TOYLAND: The High-Stakes Game of the Toy Industry

By

Pub Date: May 1st, 1990
Publisher: Contemporary

A kaleidoscopic overview--both instructive and entertaining--of the ultracompetitive toy business. In large measure, journalist (Fortune, Money) Stern and Schoenhaus (publisher of Toy & Hobby World, a trade magazine) view Toyland as a field of dreams, which (like Wall Street) transcends geography. At the checkout counter, however, it's a decidedly commercial enterprise. Annual sales of toys exceed $11 billion, exclusive of video games that can add as much as $3 billion more to the yearly pot, depending on marketplace fads and fashions.
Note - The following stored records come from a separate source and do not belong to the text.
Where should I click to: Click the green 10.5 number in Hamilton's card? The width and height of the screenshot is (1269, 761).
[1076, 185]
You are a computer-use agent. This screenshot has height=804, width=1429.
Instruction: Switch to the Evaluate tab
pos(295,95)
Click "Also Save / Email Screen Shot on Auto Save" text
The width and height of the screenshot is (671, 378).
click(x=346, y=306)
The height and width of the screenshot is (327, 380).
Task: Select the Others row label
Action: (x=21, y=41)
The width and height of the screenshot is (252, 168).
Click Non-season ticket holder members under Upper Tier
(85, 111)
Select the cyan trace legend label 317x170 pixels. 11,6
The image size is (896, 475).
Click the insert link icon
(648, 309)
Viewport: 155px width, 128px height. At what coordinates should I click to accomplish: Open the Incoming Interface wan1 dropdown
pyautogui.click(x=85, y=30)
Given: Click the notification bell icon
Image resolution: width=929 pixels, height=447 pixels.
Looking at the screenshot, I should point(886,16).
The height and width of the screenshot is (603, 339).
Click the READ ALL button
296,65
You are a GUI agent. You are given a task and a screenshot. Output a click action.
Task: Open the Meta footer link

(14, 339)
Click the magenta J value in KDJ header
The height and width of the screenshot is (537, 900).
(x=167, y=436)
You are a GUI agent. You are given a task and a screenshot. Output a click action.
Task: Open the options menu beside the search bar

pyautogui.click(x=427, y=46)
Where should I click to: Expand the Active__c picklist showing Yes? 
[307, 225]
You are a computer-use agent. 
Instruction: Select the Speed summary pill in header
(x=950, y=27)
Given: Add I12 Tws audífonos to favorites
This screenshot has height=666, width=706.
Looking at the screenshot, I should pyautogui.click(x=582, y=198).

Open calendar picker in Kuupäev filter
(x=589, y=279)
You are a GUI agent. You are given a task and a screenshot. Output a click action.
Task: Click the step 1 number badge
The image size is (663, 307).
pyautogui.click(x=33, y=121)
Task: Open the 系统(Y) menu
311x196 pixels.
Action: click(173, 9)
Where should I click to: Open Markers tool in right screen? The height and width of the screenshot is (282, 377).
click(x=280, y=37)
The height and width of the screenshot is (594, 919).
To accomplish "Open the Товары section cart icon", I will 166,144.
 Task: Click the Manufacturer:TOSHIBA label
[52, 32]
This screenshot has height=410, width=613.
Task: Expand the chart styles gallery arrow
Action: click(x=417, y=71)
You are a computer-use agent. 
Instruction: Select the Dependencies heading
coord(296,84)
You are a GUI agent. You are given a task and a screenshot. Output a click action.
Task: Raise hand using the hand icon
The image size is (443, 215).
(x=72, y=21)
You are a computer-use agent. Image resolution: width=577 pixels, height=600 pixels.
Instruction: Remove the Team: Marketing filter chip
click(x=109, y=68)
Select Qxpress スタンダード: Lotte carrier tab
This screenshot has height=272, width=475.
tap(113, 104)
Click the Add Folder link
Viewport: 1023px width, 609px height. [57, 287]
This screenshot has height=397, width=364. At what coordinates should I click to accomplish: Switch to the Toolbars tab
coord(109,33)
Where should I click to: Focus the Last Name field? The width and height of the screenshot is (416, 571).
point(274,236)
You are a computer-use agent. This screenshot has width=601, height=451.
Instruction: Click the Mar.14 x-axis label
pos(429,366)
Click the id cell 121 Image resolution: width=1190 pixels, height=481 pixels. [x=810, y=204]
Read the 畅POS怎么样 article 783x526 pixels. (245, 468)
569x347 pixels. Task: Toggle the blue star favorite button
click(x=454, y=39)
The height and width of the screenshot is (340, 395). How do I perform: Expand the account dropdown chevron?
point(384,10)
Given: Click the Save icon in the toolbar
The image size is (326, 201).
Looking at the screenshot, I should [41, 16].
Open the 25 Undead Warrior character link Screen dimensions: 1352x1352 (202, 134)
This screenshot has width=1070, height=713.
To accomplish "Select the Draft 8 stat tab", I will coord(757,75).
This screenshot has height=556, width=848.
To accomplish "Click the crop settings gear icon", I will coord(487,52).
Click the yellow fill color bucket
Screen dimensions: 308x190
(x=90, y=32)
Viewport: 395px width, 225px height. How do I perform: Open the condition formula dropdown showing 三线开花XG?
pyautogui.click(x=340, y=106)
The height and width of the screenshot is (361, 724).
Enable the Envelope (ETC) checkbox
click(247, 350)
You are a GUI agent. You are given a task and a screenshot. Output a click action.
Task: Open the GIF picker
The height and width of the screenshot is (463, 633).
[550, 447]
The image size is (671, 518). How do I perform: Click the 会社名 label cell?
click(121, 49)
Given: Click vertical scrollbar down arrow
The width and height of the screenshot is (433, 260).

To illustrate the volatile industry's frequently antic aspects, the authors provide a running account of how Tyco's Dino-Riders were conceived, designed, produced, and merchandised. While tracking the three-year development cycle of this successful line, they offer short-take profiles of the often manic adults who bring youngsters their playthings, background on best-selling favorites (Barbie, Cabbage Patch Kids, G.I. Joe, Monopoly, Play-Doh, Slinky, et al.) and rundowns on how suppliers like Hasbro, Mattell, and lesser lights survive (or fail to) in a boom-and-bust business where today's hit is tomorrow's wasting asset. Covered as well in unflinching fashion are deceptive TV advertising, safety, knockoffs, foreign manufacture, and the industry's typically vocal critics. Behind-the-scenes fun and games for children of all ages.